技術領域

本發明涉及生物信息學領域，具體而言，涉及一種遺傳圖譜構建的處理方法和裝置。

背景技術

遺傳圖譜的構建建立在遺傳標記的基礎之上，以前我們利用限制性酶切位點多態性及簡單重復序列多態性等標記進行遺傳作圖。這些標記的數目一般都在幾千到一萬之間。隨著基因組測序技術的進步，單細胞測序技術迅速發展并日益成熟，我們可以一次性得到數以百萬計的單核苷酸多態性（Single?Nucleotide?Polymorphism，簡稱SNP），分子標記的增多使得遺傳標記的密度有了很大的提高。經典的遺傳圖譜構建方法和軟件顯得束手無策，因為基于隱馬氏鏈模型的最大似然方法計算復雜，需要很高的時間成本。這些問題目前尚未提出有效的解決方案。

針對這些問題，我們通過把遺傳標記整合成標記束，然后對標記束進行連鎖分析，用一種啟發式的算法對標記束排序，在短時間內得到精細的遺傳圖譜。

發明內容

本發明的主要目的在于提供一種遺傳圖譜構建的處理方法和裝置，以解決現有技術中無法使用更大數量級遺傳標記構建更精細的遺傳圖譜的問題。

為了實現上述目的，根據本發明的一個方面，提供了一種遺傳圖譜構建的處理方法，所述的方法包括下述步驟：

接收多個樣本的SNP（單核苷酸多態性）數據；

鑒別基因組上發生重組的區域，將未發生重組的SNP位點合并成一個標記；?

通過兩點測驗法構建基因組片段的連鎖群；

計算已知順序的標記之間的重組率及每一個連鎖群內未知順序的基因組片段之間的重組率；

根據標記之間及基因組片段之間的重組率對每一個連鎖群內的基因組片段進行排序；

依次計算排好序的連鎖群內相鄰標記之間的重組率并轉換成作圖距離，得到基因組遺傳圖譜及排好順序的基因組組裝成的基因組片段。

前述的一種遺傳圖譜構建的處理方法，其中所述的鑒別基因組上發生重組的區域，將未發生重組的SNP位點合并成一個標記包括：每一個基因組片段上有許多個SNP位點，根據SNP位點在不同樣本之間的組合形式判定重組發生的位置；按照發生重組的位置將一個基因組片段分割成幾個區域，每個區域內的SNP可以整體當作一個標記或者說標記束。

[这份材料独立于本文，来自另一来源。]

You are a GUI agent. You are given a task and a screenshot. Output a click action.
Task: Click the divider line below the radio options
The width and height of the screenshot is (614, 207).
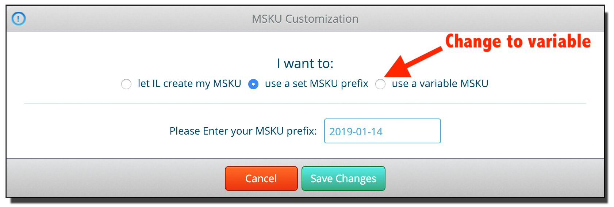(305, 104)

前述的一種遺傳圖譜構建的處理方法，其中所述的通過兩點測驗法構建基因組片段的連鎖群包括：遺傳學上通常用或然率的常用對數作為標準的衡量方法，該值的對數值稱為LOD值或對數優勢比：根據兩個非此即彼的假設，計算數據的整體或然性，以確定兩個基因組片段或是按一定的重組率而相互連鎖的可能性或是互不連鎖的可能性；這兩種可能性之比，是基因座實際上為連鎖的可能性；這個比率的常用對數就是對數優勢比；為了確定兩對基因之間是否存在連鎖，一般要求或然比大于1000：1，即LOD>3；而要否定連鎖存在，則要求或然小于1:100，即LOD<-2；通過計算不同遺傳標記之間的LOD值，來確定基因組片段是否連鎖從而構建連鎖群。

前述的一種遺傳圖譜構建的處理方法，其中所述的計算已知順序的標記之間的重組率及每一個連鎖群內未知順序的基因組片段之間的重組率包括：每一個基因組片段上會包含一個或者多個遺傳標記，計算每兩個基因組片段內每對遺傳標記的重組率，并按照每個標記所占據基因組片段的長度分配每對遺傳標記之間的重組率占基因組片段之間重組率的比重；根據每對遺傳標記之間的重組率極其比重計算基因組片段之間的重組率；依次計算每兩個基因組片段之間的重組率。

前述的一種遺傳圖譜構建的處理方法，其中所述的根據標記之間及基因組片段之間的重組率對每一個連鎖群內的基因組片段進行排序包括：根據遺傳學規律，重組率越大的基因組片段距離越遠，從而對每個連鎖群內的基因組片段進行排序得到連鎖群內基因組片段的順序。

前述的一種遺傳圖譜構建的處理方法，其中所述的依次計算排好序的連鎖群內相鄰標記之間的重組率并轉換成作圖距離，得到基因組遺傳圖譜及排好順序的基因組組裝成的基因組片段包括：獲取每個連鎖群內部的基因組片段的順序及遺傳標記的順序；利用相鄰的2個標記在樣本里的不同組合依次計算各連鎖群內部相鄰遺傳標記之間的重組率；通過作圖公式將相鄰遺傳標記之間的重組率轉換成作圖距離；根據作圖距離依次排列遺傳標記即可得到基因組的遺傳圖譜及排好順序的基因組片段。

為了實現上述目的，根據本發明的另一方面，提供了一種構建遺傳圖譜的處理裝置，該處理裝置用于執行上述本發明提供的構建遺傳圖譜的處理方法。